- Provided material

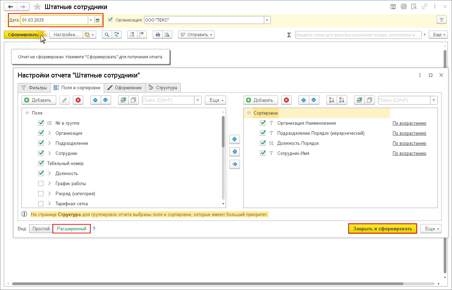Toggle the Организация filter checkbox
The width and height of the screenshot is (452, 290).
coord(110,20)
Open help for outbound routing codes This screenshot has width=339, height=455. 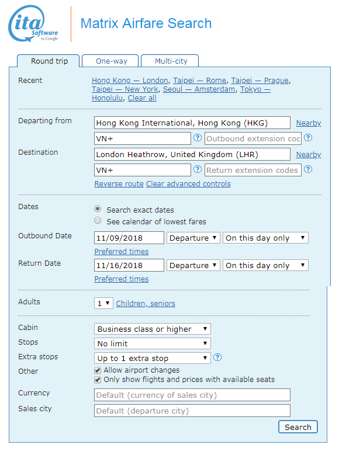click(198, 137)
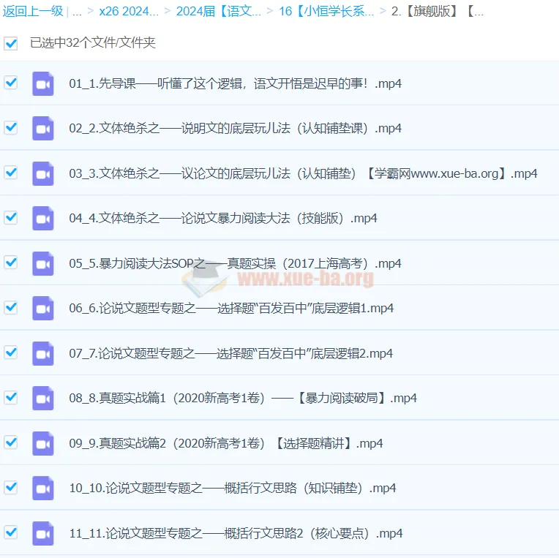559x558 pixels.
Task: Click video icon for file 01_1.先导课
Action: pos(43,84)
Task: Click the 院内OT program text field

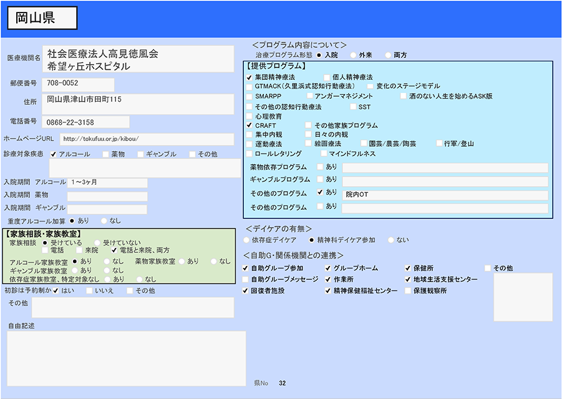Action: point(445,195)
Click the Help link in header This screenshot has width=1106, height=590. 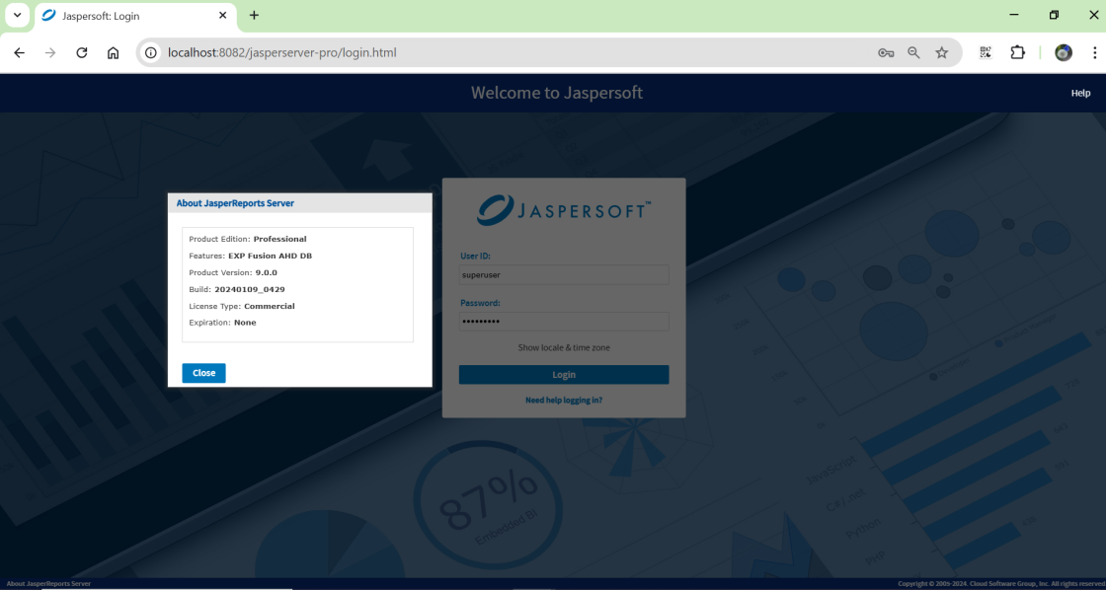click(1080, 93)
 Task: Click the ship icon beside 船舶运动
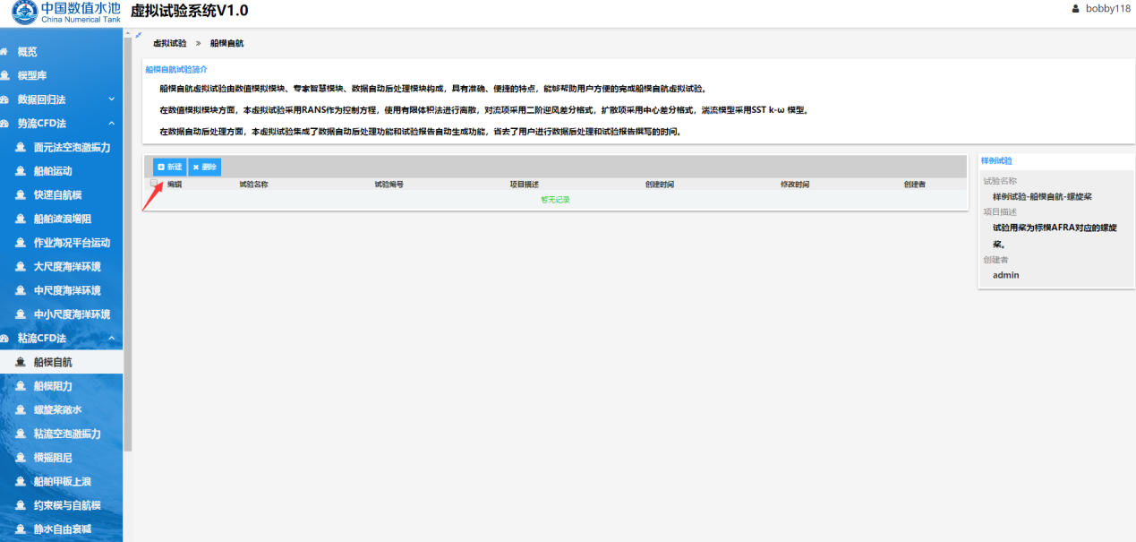[x=21, y=171]
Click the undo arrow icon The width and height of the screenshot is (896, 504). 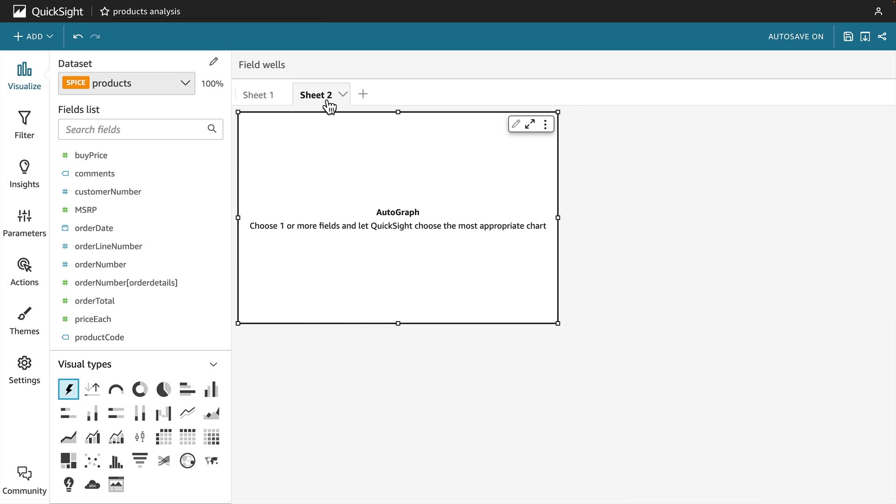coord(78,36)
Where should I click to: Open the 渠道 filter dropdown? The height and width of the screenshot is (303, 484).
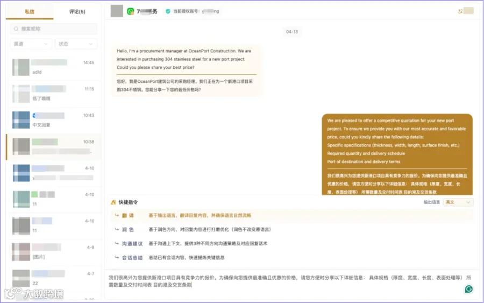coord(31,44)
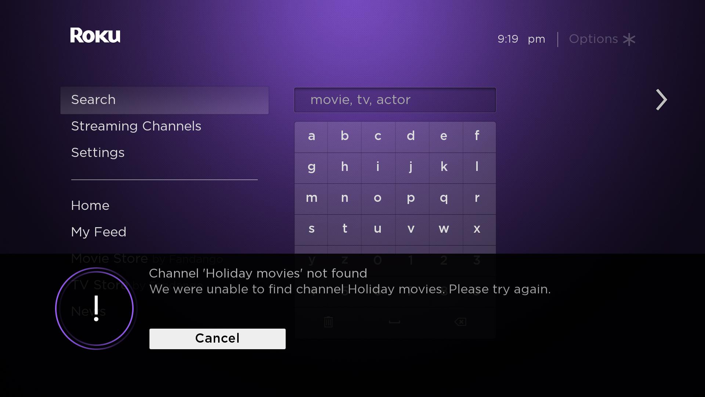Toggle the error notification icon
Image resolution: width=705 pixels, height=397 pixels.
pos(95,308)
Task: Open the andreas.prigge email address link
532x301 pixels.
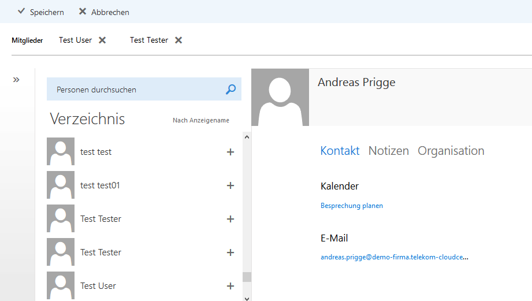Action: point(394,257)
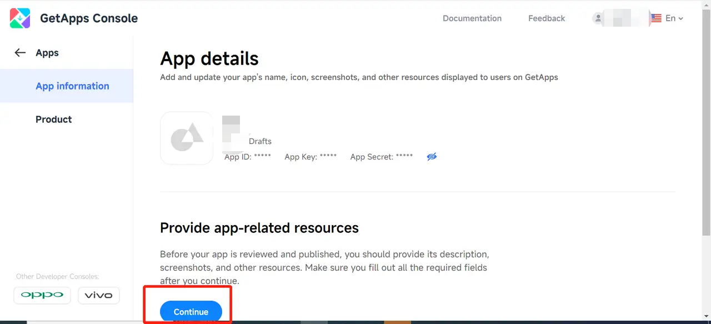Viewport: 711px width, 324px height.
Task: Open OPPO developer console logo
Action: click(x=42, y=295)
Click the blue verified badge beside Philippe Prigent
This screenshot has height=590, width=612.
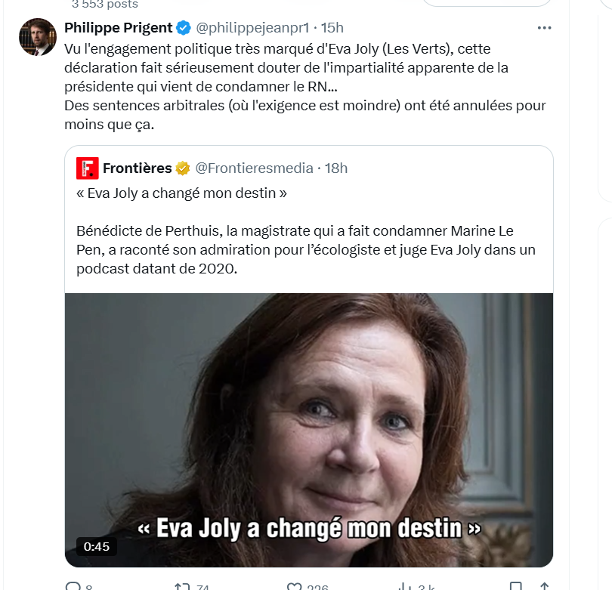[x=184, y=29]
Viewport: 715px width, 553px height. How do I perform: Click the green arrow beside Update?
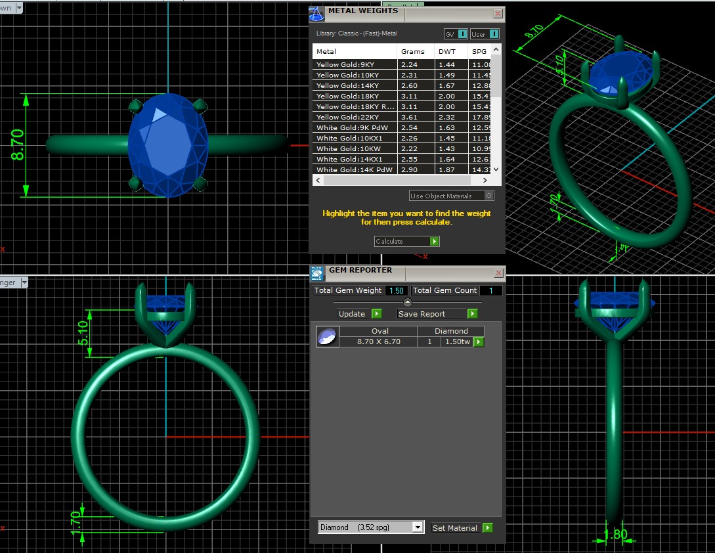376,314
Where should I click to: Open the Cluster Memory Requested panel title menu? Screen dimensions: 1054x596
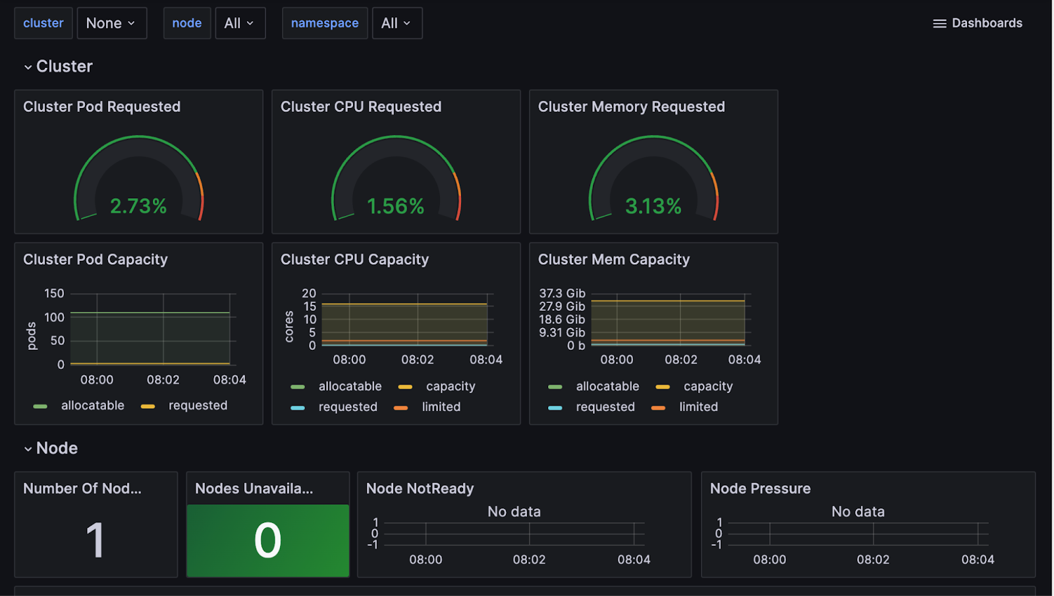pyautogui.click(x=631, y=106)
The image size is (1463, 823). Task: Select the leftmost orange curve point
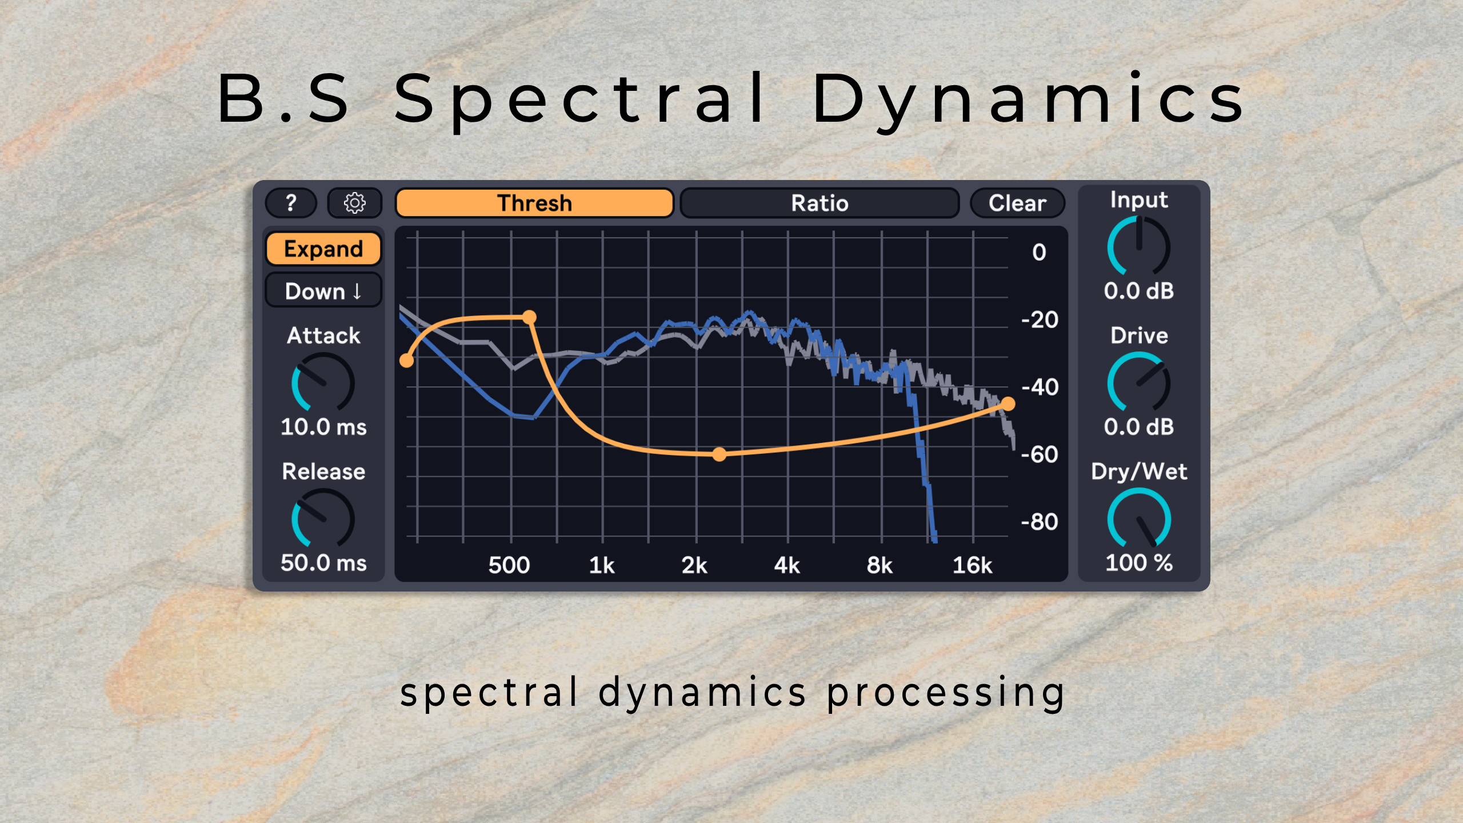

- Stated exercise
Copy out the material word for word, starting at the line that contains "Where should I click to: Open the Cluster" and continuing up to and including its last line. Leave the pictures out of your copy.

- Reply
Where should I click to: Open the Cluster Memory Requested panel title menu? Screen dimensions: 1054x596
pyautogui.click(x=631, y=106)
The image size is (1463, 823). Task: Select the leftmost orange curve point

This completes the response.